Italy is one of the few countries in Europe which still does not have a dedicated law on access to information held by public authorities (right to information law). Member of Parliament Anna Ascani has now prepared a dedicated RTI law with a view to addressing this anomaly, but the draft has a long way to go to meet international standards in this area, according to an Analysis prepared by the Centre for Law and Democracy (CLD).
“We very much welcome moves in Italy to adopt a dedicated RTI law”, said Toby Mendel, Executive Director of CLD. “But a far more ambitious approach is needed to provide Italians with an effective tool for accessing public information.”

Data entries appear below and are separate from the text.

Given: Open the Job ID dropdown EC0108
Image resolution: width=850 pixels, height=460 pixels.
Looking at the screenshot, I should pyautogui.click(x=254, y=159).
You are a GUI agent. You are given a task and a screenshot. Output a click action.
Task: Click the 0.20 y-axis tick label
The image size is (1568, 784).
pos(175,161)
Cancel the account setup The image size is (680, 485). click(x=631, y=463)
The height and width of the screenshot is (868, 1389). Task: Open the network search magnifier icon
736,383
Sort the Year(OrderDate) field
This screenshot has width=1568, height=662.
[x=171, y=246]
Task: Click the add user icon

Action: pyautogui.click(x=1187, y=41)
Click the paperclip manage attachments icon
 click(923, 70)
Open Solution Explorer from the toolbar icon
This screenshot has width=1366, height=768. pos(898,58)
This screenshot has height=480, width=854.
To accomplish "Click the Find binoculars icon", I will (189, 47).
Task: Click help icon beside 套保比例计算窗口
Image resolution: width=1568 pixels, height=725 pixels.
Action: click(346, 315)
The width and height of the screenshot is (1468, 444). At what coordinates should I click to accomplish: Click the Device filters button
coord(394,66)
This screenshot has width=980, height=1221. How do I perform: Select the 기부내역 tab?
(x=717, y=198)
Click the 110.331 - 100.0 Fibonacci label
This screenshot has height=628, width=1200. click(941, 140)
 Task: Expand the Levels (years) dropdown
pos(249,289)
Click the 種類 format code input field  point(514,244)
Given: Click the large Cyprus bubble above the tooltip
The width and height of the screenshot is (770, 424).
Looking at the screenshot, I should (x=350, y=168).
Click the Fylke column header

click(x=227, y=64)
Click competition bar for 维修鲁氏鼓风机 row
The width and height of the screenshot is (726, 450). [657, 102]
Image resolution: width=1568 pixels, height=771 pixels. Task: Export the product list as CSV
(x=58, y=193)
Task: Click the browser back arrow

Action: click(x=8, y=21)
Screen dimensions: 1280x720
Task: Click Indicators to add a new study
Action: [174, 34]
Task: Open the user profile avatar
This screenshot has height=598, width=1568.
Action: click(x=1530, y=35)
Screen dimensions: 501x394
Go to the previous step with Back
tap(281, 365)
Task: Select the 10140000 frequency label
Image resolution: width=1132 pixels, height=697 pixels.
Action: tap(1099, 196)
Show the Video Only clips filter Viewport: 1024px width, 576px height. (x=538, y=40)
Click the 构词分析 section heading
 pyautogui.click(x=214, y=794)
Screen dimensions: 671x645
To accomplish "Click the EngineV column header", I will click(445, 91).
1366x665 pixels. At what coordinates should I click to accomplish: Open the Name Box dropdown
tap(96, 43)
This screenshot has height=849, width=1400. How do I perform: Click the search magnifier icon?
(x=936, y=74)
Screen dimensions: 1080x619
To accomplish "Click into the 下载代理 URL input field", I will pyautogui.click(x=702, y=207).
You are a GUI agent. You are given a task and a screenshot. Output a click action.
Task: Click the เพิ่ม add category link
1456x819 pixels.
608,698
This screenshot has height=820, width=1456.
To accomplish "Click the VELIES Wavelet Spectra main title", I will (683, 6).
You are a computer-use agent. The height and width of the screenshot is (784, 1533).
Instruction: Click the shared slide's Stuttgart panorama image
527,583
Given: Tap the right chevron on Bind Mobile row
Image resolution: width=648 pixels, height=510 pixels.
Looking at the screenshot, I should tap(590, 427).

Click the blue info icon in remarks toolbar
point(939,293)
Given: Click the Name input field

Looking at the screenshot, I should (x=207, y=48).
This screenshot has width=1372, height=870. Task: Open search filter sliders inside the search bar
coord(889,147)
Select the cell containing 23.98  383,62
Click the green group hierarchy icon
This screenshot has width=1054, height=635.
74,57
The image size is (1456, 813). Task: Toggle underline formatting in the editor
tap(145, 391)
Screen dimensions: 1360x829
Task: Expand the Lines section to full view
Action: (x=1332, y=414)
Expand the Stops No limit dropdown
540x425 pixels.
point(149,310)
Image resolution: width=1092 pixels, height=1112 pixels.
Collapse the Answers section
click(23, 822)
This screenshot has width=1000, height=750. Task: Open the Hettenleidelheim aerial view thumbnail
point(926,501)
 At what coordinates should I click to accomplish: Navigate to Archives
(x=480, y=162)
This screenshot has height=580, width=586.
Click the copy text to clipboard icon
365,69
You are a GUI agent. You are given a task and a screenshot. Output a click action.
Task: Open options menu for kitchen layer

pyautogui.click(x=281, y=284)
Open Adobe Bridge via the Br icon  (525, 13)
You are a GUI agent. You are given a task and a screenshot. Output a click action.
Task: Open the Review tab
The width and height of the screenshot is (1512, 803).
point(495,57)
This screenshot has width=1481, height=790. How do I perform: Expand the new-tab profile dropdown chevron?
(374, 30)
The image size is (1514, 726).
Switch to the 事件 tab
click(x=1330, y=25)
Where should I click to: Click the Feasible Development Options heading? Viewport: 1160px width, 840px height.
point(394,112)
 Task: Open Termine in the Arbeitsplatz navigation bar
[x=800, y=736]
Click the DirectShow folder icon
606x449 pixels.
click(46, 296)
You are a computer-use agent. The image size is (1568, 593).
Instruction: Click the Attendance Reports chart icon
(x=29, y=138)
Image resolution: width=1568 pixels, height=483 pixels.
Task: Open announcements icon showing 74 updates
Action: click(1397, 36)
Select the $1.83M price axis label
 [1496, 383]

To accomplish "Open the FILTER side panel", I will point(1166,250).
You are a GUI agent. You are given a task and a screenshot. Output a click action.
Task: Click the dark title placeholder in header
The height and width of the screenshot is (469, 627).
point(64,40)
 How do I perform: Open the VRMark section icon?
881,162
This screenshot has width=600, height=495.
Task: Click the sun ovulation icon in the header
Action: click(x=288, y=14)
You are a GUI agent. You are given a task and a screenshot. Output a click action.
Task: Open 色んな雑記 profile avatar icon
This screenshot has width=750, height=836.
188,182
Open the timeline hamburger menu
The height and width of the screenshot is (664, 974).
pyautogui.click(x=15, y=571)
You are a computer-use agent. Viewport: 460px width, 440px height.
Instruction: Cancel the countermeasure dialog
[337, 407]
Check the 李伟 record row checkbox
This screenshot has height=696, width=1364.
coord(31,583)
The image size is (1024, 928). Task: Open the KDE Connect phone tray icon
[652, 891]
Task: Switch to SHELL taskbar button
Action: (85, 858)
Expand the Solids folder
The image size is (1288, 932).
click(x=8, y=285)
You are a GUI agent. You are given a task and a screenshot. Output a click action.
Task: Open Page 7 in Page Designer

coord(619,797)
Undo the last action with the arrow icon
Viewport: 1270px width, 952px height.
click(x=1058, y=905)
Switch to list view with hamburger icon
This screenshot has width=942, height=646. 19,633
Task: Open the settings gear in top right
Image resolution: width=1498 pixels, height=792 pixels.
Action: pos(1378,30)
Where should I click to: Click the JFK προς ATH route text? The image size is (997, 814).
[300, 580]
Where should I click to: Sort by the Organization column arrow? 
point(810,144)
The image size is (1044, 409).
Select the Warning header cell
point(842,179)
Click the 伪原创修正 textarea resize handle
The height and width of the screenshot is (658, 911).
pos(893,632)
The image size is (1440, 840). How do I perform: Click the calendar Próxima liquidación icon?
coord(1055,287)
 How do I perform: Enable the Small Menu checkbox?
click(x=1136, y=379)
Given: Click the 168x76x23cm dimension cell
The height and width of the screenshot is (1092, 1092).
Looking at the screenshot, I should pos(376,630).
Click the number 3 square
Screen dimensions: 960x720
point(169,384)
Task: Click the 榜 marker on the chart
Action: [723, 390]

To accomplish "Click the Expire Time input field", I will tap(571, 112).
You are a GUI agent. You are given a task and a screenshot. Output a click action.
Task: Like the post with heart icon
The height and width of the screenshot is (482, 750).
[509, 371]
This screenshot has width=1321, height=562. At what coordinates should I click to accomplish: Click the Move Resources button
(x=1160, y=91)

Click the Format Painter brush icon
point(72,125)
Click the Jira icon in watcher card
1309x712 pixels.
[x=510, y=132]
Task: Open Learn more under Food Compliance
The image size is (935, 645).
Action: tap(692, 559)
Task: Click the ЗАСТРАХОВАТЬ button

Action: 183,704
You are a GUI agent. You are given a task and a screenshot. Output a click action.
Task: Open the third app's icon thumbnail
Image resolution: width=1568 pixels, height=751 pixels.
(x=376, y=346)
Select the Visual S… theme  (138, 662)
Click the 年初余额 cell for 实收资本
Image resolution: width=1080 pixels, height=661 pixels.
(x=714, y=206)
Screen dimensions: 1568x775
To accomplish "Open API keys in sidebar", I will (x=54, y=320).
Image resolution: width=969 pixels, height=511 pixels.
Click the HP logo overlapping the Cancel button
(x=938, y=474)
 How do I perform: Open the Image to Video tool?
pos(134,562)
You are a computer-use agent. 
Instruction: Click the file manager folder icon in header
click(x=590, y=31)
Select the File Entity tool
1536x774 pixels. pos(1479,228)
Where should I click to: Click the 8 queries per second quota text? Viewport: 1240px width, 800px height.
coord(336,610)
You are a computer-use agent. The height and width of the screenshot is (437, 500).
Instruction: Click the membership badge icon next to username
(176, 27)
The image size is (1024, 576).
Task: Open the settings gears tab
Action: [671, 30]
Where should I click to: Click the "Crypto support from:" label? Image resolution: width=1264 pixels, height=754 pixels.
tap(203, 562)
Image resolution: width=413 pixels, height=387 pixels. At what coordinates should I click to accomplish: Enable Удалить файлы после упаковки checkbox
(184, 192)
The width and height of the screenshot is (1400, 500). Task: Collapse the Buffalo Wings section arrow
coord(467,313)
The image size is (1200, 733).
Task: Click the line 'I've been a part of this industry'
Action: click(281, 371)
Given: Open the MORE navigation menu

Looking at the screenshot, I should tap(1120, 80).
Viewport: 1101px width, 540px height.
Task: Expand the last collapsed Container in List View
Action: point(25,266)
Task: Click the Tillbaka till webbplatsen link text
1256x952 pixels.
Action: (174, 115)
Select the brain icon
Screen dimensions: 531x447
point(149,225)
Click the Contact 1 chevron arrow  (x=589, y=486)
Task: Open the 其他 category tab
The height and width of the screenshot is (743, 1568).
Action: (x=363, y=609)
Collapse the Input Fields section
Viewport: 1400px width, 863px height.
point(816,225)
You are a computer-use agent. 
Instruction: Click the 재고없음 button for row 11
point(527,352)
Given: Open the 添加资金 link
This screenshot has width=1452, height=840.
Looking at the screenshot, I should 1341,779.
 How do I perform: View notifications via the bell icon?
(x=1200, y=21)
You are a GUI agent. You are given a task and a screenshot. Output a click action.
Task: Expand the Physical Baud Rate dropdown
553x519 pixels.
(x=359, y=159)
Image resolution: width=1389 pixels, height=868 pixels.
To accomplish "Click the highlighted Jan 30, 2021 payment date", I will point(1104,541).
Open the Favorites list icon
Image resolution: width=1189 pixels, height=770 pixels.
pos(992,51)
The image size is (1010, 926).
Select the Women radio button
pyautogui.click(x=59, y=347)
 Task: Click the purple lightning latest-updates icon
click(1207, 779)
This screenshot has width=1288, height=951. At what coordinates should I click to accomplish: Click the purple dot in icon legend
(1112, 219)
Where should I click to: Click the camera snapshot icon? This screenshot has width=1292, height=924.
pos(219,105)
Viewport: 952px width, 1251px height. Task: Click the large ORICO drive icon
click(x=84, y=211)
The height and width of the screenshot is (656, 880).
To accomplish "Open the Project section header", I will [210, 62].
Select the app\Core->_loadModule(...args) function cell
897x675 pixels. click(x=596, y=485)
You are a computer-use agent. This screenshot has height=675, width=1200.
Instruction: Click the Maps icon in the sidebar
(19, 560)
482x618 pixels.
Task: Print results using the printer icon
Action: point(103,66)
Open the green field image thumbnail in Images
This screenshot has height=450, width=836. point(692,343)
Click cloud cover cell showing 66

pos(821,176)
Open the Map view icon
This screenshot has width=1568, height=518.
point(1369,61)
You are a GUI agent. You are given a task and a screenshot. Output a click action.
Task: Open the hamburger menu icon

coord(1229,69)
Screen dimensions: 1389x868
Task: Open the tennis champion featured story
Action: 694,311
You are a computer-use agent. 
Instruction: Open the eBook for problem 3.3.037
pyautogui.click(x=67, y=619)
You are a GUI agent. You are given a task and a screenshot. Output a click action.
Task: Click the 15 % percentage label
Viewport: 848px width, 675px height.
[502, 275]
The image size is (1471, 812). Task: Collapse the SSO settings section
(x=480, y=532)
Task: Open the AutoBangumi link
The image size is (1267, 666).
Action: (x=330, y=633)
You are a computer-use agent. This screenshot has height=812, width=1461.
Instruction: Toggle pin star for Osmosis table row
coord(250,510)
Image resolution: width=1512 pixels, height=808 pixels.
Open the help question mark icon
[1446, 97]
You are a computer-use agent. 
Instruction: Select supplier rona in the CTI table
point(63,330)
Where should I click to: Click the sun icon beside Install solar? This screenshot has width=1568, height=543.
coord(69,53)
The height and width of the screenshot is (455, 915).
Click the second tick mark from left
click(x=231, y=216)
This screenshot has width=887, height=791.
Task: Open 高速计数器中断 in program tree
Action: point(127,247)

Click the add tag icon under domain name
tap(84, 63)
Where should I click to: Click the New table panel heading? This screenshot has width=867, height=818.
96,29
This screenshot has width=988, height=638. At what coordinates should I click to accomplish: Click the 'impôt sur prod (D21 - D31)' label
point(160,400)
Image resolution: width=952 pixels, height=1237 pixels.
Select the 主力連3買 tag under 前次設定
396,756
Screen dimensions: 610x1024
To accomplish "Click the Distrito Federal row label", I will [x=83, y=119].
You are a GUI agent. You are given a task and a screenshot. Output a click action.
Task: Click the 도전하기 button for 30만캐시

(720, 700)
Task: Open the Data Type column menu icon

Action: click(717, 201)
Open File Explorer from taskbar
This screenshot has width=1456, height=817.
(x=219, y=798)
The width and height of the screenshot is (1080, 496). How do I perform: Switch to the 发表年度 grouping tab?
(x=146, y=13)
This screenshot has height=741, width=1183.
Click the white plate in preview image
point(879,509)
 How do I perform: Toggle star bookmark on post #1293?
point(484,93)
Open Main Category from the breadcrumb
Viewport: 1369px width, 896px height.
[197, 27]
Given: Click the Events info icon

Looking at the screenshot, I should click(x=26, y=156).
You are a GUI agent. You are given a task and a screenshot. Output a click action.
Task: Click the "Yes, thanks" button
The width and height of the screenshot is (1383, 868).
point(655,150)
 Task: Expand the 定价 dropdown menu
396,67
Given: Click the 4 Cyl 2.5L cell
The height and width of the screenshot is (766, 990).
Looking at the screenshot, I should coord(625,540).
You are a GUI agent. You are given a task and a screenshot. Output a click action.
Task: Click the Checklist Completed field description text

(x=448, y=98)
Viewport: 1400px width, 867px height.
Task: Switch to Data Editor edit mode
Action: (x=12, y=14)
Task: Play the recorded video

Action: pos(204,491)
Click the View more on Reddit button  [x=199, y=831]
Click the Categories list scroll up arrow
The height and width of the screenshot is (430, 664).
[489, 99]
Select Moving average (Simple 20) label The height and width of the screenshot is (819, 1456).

The draft law has some positive features, including a relatively broad scope in terms of the public authorities and information covered, and some interesting innovations in the area of appeals. At the same time, it suffers from a number of weaknesses, including the following:
Only individual citizens are granted a right to make requests for information.
The procedural rules for making and processing requests are far too brief and limited in nature, with key issues such as assistance and time limits simply left out.
The relationship of the RTI law to secrecy provisions in other laws is unclear, too many exceptions are overbroad and/or lack a harm test, and the public interest override is limited to just one exception.
Officials who disclose information in good faith pursuant to the law are not provided with protection against sanctions.
Most of the promotional measures found in better practice laws are missing.
CLD urges the Italian authorities to revisit the draft law and to introduce wide-ranging changes to bring it in more fully into line with international standards regarding the right to information.